Each record below must be returned exactly, with no line left out.

● ● ● ●

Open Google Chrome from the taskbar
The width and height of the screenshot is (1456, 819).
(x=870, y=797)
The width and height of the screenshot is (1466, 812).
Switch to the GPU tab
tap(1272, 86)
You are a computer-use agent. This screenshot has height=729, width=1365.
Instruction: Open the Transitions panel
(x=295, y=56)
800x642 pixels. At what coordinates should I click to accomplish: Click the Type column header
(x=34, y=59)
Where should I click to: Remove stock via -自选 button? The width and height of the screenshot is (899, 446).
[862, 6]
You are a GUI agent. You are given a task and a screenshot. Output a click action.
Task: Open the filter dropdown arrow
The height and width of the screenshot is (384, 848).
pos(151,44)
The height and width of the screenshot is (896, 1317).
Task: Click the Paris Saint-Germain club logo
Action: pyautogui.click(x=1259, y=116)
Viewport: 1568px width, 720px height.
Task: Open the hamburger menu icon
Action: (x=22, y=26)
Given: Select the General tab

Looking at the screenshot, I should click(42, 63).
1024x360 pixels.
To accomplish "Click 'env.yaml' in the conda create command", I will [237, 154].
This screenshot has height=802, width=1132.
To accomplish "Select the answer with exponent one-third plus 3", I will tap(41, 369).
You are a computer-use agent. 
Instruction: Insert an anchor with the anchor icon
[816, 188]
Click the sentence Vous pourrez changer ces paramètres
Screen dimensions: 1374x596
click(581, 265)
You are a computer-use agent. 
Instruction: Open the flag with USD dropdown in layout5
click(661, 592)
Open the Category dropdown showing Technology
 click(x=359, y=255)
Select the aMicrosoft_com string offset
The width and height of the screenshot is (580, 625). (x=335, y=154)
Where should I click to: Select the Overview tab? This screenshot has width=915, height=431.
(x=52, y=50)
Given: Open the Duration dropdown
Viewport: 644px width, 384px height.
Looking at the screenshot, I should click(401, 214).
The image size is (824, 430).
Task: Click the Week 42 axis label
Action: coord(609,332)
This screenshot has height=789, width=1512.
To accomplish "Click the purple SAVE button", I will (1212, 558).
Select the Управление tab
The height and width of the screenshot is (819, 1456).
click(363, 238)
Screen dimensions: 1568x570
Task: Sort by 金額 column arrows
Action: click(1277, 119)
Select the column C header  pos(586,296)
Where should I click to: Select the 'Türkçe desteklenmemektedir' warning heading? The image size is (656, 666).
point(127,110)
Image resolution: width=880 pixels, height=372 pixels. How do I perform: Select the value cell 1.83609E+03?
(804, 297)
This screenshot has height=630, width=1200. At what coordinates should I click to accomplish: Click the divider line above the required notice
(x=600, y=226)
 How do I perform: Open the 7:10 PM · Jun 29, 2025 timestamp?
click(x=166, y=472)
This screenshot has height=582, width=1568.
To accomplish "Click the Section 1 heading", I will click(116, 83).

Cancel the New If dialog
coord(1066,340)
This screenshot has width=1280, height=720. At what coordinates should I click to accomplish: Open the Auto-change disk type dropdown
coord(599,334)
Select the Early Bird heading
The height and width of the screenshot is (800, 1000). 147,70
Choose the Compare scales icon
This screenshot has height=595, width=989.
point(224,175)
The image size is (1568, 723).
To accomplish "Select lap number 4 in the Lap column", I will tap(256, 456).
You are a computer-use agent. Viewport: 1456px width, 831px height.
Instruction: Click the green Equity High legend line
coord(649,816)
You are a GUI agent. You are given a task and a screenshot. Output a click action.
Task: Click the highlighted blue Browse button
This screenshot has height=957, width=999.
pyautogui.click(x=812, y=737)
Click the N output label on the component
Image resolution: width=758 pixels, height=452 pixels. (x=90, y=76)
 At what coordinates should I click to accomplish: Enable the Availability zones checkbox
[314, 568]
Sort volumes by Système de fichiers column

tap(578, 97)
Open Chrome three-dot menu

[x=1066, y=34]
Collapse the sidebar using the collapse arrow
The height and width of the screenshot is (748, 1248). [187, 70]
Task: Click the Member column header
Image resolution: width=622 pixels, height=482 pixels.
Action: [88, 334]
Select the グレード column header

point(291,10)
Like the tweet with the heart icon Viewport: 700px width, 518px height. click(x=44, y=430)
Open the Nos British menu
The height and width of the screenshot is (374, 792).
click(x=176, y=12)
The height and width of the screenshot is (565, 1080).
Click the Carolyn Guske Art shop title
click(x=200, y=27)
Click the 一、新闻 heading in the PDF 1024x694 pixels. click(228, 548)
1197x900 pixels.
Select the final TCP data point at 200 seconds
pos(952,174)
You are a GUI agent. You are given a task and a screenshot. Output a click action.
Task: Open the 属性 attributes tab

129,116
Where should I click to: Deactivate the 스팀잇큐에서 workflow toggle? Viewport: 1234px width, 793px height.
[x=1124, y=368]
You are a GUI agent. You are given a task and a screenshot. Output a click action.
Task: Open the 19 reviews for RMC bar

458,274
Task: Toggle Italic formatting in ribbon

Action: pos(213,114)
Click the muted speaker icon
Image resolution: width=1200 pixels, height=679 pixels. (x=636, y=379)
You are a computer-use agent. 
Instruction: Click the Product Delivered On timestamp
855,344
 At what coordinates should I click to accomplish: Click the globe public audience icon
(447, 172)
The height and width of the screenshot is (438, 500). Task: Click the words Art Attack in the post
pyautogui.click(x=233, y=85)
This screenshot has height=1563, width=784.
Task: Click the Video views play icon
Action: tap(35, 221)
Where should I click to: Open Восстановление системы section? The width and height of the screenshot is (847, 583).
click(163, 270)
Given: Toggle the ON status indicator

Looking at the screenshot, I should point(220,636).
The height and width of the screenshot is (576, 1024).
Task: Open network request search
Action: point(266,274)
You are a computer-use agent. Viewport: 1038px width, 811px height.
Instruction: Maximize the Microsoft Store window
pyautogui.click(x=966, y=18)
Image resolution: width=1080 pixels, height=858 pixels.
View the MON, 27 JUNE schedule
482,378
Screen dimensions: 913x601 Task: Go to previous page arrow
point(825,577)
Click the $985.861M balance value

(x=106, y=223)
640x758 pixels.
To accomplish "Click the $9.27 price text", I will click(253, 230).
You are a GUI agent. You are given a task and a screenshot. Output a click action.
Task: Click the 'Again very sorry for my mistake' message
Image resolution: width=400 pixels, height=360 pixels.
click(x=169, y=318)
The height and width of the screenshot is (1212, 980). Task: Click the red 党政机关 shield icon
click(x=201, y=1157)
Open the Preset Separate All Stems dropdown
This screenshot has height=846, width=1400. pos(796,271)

● ● ● ●

RESULT OF THIS EXERCISE.
Open Google Chrome from the taskbar
The width and height of the screenshot is (1456, 819).
(x=870, y=797)
The width and height of the screenshot is (1466, 812).
Switch to the GPU tab
tap(1272, 86)
You are a computer-use agent. This screenshot has height=729, width=1365.
Instruction: Open the Transitions panel
(x=295, y=56)
800x642 pixels. At what coordinates should I click to accomplish: Click the Type column header
(x=34, y=59)
Where should I click to: Remove stock via -自选 button? The width and height of the screenshot is (899, 446).
[862, 6]
You are a GUI agent. You are given a task and a screenshot. Output a click action.
Task: Open the filter dropdown arrow
The height and width of the screenshot is (384, 848).
pos(151,44)
The height and width of the screenshot is (896, 1317).
Task: Click the Paris Saint-Germain club logo
Action: pyautogui.click(x=1259, y=116)
Viewport: 1568px width, 720px height.
Task: Open the hamburger menu icon
Action: (x=22, y=26)
Given: Select the General tab

Looking at the screenshot, I should click(42, 63).
1024x360 pixels.
To accomplish "Click 'env.yaml' in the conda create command", I will [237, 154].
This screenshot has height=802, width=1132.
To accomplish "Select the answer with exponent one-third plus 3", I will tap(41, 369).
You are a computer-use agent. 
Instruction: Insert an anchor with the anchor icon
[816, 188]
Click the sentence Vous pourrez changer ces paramètres
Screen dimensions: 1374x596
click(581, 265)
You are a computer-use agent. 
Instruction: Open the flag with USD dropdown in layout5
click(661, 592)
Open the Category dropdown showing Technology
 click(x=359, y=255)
Select the aMicrosoft_com string offset
The width and height of the screenshot is (580, 625). (x=335, y=154)
Where should I click to: Select the Overview tab? This screenshot has width=915, height=431.
(x=52, y=50)
Given: Open the Duration dropdown
Viewport: 644px width, 384px height.
Looking at the screenshot, I should click(401, 214).
The image size is (824, 430).
Task: Click the Week 42 axis label
Action: coord(609,332)
This screenshot has height=789, width=1512.
To accomplish "Click the purple SAVE button", I will (1212, 558).
Select the Управление tab
The height and width of the screenshot is (819, 1456).
click(363, 238)
Screen dimensions: 1568x570
Task: Sort by 金額 column arrows
Action: click(1277, 119)
Select the column C header  pos(586,296)
Where should I click to: Select the 'Türkçe desteklenmemektedir' warning heading? The image size is (656, 666).
point(127,110)
Image resolution: width=880 pixels, height=372 pixels. How do I perform: Select the value cell 1.83609E+03?
(804, 297)
This screenshot has height=630, width=1200. At what coordinates should I click to accomplish: Click the divider line above the required notice
(x=600, y=226)
 How do I perform: Open the 7:10 PM · Jun 29, 2025 timestamp?
click(x=166, y=472)
This screenshot has height=582, width=1568.
To accomplish "Click the Section 1 heading", I will click(116, 83).

Cancel the New If dialog
coord(1066,340)
This screenshot has width=1280, height=720. At what coordinates should I click to accomplish: Open the Auto-change disk type dropdown
coord(599,334)
Select the Early Bird heading
The height and width of the screenshot is (800, 1000). 147,70
Choose the Compare scales icon
This screenshot has height=595, width=989.
point(224,175)
The image size is (1568, 723).
To accomplish "Select lap number 4 in the Lap column", I will tap(256, 456).
You are a computer-use agent. Viewport: 1456px width, 831px height.
Instruction: Click the green Equity High legend line
coord(649,816)
You are a GUI agent. You are given a task and a screenshot. Output a click action.
Task: Click the highlighted blue Browse button
This screenshot has height=957, width=999.
pyautogui.click(x=812, y=737)
Click the N output label on the component
Image resolution: width=758 pixels, height=452 pixels. (x=90, y=76)
 At what coordinates should I click to accomplish: Enable the Availability zones checkbox
[314, 568]
Sort volumes by Système de fichiers column

tap(578, 97)
Open Chrome three-dot menu

[x=1066, y=34]
Collapse the sidebar using the collapse arrow
The height and width of the screenshot is (748, 1248). [187, 70]
Task: Click the Member column header
Image resolution: width=622 pixels, height=482 pixels.
Action: [88, 334]
Select the グレード column header

point(291,10)
Like the tweet with the heart icon Viewport: 700px width, 518px height. click(x=44, y=430)
Open the Nos British menu
The height and width of the screenshot is (374, 792).
click(x=176, y=12)
The height and width of the screenshot is (565, 1080).
Click the Carolyn Guske Art shop title
click(x=200, y=27)
Click the 一、新闻 heading in the PDF 1024x694 pixels. click(228, 548)
1197x900 pixels.
Select the final TCP data point at 200 seconds
pos(952,174)
You are a GUI agent. You are given a task and a screenshot. Output a click action.
Task: Open the 属性 attributes tab

129,116
Where should I click to: Deactivate the 스팀잇큐에서 workflow toggle? Viewport: 1234px width, 793px height.
[x=1124, y=368]
You are a GUI agent. You are given a task and a screenshot. Output a click action.
Task: Open the 19 reviews for RMC bar

458,274
Task: Toggle Italic formatting in ribbon

Action: pos(213,114)
Click the muted speaker icon
Image resolution: width=1200 pixels, height=679 pixels. (x=636, y=379)
You are a computer-use agent. 
Instruction: Click the Product Delivered On timestamp
855,344
 At what coordinates should I click to accomplish: Click the globe public audience icon
(447, 172)
The height and width of the screenshot is (438, 500). Task: Click the words Art Attack in the post
pyautogui.click(x=233, y=85)
This screenshot has height=1563, width=784.
Task: Click the Video views play icon
Action: tap(35, 221)
Where should I click to: Open Восстановление системы section? The width and height of the screenshot is (847, 583).
click(163, 270)
Given: Toggle the ON status indicator

Looking at the screenshot, I should point(220,636).
The height and width of the screenshot is (576, 1024).
Task: Open network request search
Action: point(266,274)
You are a computer-use agent. Viewport: 1038px width, 811px height.
Instruction: Maximize the Microsoft Store window
pyautogui.click(x=966, y=18)
Image resolution: width=1080 pixels, height=858 pixels.
View the MON, 27 JUNE schedule
482,378
Screen dimensions: 913x601 Task: Go to previous page arrow
point(825,577)
Click the $985.861M balance value

(x=106, y=223)
640x758 pixels.
To accomplish "Click the $9.27 price text", I will click(253, 230).
You are a GUI agent. You are given a task and a screenshot. Output a click action.
Task: Click the 'Again very sorry for my mistake' message
Image resolution: width=400 pixels, height=360 pixels.
click(x=169, y=318)
The height and width of the screenshot is (1212, 980). Task: Click the red 党政机关 shield icon
click(x=201, y=1157)
Open the Preset Separate All Stems dropdown
This screenshot has height=846, width=1400. pos(796,271)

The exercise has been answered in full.